● **WORK TO COMPLETE**
**1)** Reproduce the PL/SQL JSON article verbatim, from "Thursday, March 26, 2026" up to and including "parses those messages.".
**2)** Carry on the PL/SQL JSON article past its final sentence.

● **PASSAGE PROVIDED**
--------------------------------------------------
Thursday, March 26, 2026

Loading and Processing JSON with PL/SQL

This blog is part of a series about aspects and features of Oracle 26 and Autonomous Transaction Processing Database.

"JSON (JavaScript Object Notation) is a text-based format for storing and exchanging data in a way that’s both human-readable and machine-parsable. … it has grown into a very capable data format that simplifies data interchange across diverse platforms and programming languages."

I have created a demo project that integrates Strava (an app that tracks athletes' activities – in my case, cycling) with an Oracle Autonomous database that does some spatial data processing.  The Strava APIs all return data in JSON.  My application, written in PL/SQL, parses those messages.

Mostly, I want to hold that data in a regular database table, structured conventionally in reasonably named columns.  In different places, I have loaded that JSON data in different ways, depending on requirements and circumstances.  There are three options to choose from:
  1. Directly through a JSON Duality View
  2. Convert each name-value pair in explicit code
  3. Extract Values from JSON in Virtual Columns

Directly through a JSON Duality View

Oracle introduced JSON Relational Duality in Oracle 23ai.  A JSON duality view is a mapping between table data and JSON documents.  It is possible to extract data from a table as a JSON document simply by querying a duality view based on that table.  It is also possible to insert data into the table through the duality views.
--------------------------------------------------
● **SOURCE EXCERPT**
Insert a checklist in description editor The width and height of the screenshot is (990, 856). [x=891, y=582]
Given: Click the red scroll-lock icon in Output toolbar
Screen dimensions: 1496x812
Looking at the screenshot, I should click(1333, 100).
--------------------------------------------------
● **REPLIES**
**1)**
Thursday, March 26, 2026

Loading and Processing JSON with PL/SQL

This blog is part of a series about aspects and features of Oracle 26 and Autonomous Transaction Processing Database.

"JSON (JavaScript Object Notation) is a text-based format for storing and exchanging data in a way that’s both human-readable and machine-parsable. … it has grown into a very capable data format that simplifies data interchange across diverse platforms and programming languages."

I have created a demo project that integrates Strava (an app that tracks athletes' activities – in my case, cycling) with an Oracle Autonomous database that does some spatial data processing.  The Strava APIs all return data in JSON.  My application, written in PL/SQL, parses those messages.

**2)**
For example, Strava tracks my gear (the bike I ride, or the shoes I wear).  I can extract details of each item with the Strava API, and I get a simple JSON document in return.  This is what I get for one of my bikes.
{
  "id" : "b4922223",
  "primary" : false,
  "name" : "Saracen",
  "nickname" : "Saracen",
  "resource_state" : 3,
  "retired" : false,
  "distance" : 1321925,
  "converted_distance" : 1321.9,
  "brand_name" : null,
  "model_name" : null,
  "frame_type" : 3,
  "description" : "",
  "weight" : 14
}
I want to import that into a table in my database that corresponds to that document.
CREATE TABLE gear 
(gear_id            VARCHAR2(20) NOT NULL
,primary            BOOLEAN
,name               VARCHAR2(60) 
,nickname           VARCHAR2(60) 
,resource_state     INTEGER
,retired            BOOLEAN
,distance_m         INTEGER      
,distance_km        NUMBER       
,brand_name         VARCHAR2(60) 
,model_name         VARCHAR2(60)
--frame_type
,description        CLOB
,weight             NUMBER       
,last_updated       TIMESTAMP DEFAULT SYSTIMESTAMP
,CONSTRAINT gear_pk PRIMARY KEY(gear_id)
);
I can use a JSON duality view to make the JSON document correspond to my table structure, rather than code it explicitly.
My table uses the column GEAR_ID as the primary key, but the Strava JSON document just has an ID. A JSON duality view must have a key value called '_id'.  I will map that to the primary key column in this table.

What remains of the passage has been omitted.